We inherited 4 apple trees, 2 pear, 2 plum, a damson and 2 crab apple trees on our allotment,damson is fine, made lots of jam, crab apples too, made jelly with elderberries, yum,now.... pears taste great but have rust on some leaves, and skins are a bit scabby and marked, apples, 2 are fine, (no idea of varieties or even if they'r e eating or cooking types ) 2 have very scabby skins ( will check inside those this weekend) main problem is the plums, I'm 99.9% sure they're Victoria, got absolutely loads, brought 3 bagfuls home, we were all looking forward to scoffing them straight away, when i thought I'd just have a little check... at least 50% have caterpillars insude, we're gutted! Especially the littlies who were hoping to do what they did with the raspberries and eat their own bodyweight whilst picking! Lots of advice needed please on how to improve thing for next year's harvest and avoid the pests,we are total beginners and need help! Oh yes... and regarding raspberries, they're very crowded, I think some are summer (we were picking in late June) and some Autumn (we were picking last weekend) I'm unsure which are which and therefore how to treat (prune) Thanks very much for any advice in advance!

Posts

  • rosemummyrosemummy Posts: 2,010

    Sorry should have posted this on allotment thread shouldn't I?....

  • BorderlineBorderline Posts: 4,632

    Yes, I think there are a lot of experts there able to help give you more in-depth advice. Also maybe post some pictures of your trees etc to give an idea of surroundings and size. Your growing conditions may also contribute to some of the issues. Pigeons can damage branches and leaves leaving it vulnerable to attacks. Can smaller trees be under nets or cage.

    Sounds like a mixture of damage to developing fruit that has allowed an attack and possible plum sawfly and as you state plum moth. Maybe look into these Pheromone traps. They are recommended quite often. Thinning out established trees can also minimise damp and rotting conditons. Good air flow and removal of dead and diseased leaves is always good practice.

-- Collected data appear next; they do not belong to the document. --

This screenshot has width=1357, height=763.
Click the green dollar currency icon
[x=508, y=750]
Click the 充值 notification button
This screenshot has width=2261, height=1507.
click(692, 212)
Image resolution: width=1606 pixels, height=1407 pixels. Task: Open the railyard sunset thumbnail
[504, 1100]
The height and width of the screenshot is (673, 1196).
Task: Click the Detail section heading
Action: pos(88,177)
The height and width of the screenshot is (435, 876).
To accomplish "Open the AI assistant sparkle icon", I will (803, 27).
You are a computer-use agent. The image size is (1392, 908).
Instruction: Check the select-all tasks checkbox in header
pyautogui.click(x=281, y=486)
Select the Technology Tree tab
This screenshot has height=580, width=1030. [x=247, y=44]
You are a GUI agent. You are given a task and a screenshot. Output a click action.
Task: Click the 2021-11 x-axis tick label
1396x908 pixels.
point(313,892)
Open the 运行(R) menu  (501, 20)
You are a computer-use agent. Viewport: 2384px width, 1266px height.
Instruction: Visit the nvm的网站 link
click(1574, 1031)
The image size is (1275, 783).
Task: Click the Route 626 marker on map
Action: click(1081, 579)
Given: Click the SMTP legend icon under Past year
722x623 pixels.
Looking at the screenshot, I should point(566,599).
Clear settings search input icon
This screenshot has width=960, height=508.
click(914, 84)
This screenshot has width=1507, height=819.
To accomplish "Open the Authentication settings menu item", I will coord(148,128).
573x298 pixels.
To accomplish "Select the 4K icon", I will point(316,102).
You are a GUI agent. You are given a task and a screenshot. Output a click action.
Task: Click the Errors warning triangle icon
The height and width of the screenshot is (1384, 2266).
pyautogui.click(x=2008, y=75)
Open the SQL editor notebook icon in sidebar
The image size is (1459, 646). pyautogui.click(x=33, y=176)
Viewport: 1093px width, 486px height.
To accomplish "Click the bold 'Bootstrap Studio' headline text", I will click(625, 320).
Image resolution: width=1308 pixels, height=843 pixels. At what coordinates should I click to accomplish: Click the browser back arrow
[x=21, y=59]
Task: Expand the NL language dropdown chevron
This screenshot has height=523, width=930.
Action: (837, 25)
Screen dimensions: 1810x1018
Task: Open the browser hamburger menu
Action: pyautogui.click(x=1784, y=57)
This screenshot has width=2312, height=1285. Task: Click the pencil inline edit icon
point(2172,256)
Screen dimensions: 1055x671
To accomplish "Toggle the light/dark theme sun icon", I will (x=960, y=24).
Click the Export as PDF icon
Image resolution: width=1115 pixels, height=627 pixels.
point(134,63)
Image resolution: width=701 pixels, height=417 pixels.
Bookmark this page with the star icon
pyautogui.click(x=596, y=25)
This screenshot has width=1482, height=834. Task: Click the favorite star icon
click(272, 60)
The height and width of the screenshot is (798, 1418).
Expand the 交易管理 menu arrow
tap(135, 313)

  • Allotment BoyAllotment Boy North London Posts: 4,987

    You have my sympathy I had the same problem this year in spite of using the pheremone traps. I think the exceptionally mild spring meant I put them out too late as they have worked before. In theory though the traps are only meant to show you when moths are active & therefore when to spray, so even if you get the timing right don't expect the traps to work completely on their own. You need specific traps for Plum & Apple. This year I also had a big problem with raspberry beetle so yet more traps required next spring.

    Mark the raspberry canes that are fruiting now and when they finish fruiting cut them down completely. The summer fruited canes will have died back a bit so you should be able to tell which of those you can cut. What is left will be next years summer canes. Tie in the ones you want cut out any waek or badly placed canes.

    Mulch well.

    AB Still learning

  • BobTheGardenerBobTheGardener Leicestershire, UKPosts: 11,336

    I agree with Borderline's and Iain's comments.  One thing you can do to help reduce insect problems next year is to remove all fallen fruit and leaves from the ground beneath the trees after all the leaves have fallen.  The reason is that the larvae will come out of the leaves and fruit and then pupate in the leaf litter and surface of the soil, so once clear give the surface a good hoeing a couple of times over a week and let the birds get in there to feed on any pupae which you will have uncovered.  Then lay a good layer (at least a couple of inches thick) of well-rotted manure on the surface which will also feed the trees for next year.

    Last edited: 09 September 2017 13:00:17

    A trowel in the hand is worth a thousand lost under a bush.
  • rosemummyrosemummy Posts: 2,010

    thanks very much all, can I compost the fallen fruit and leaves or not?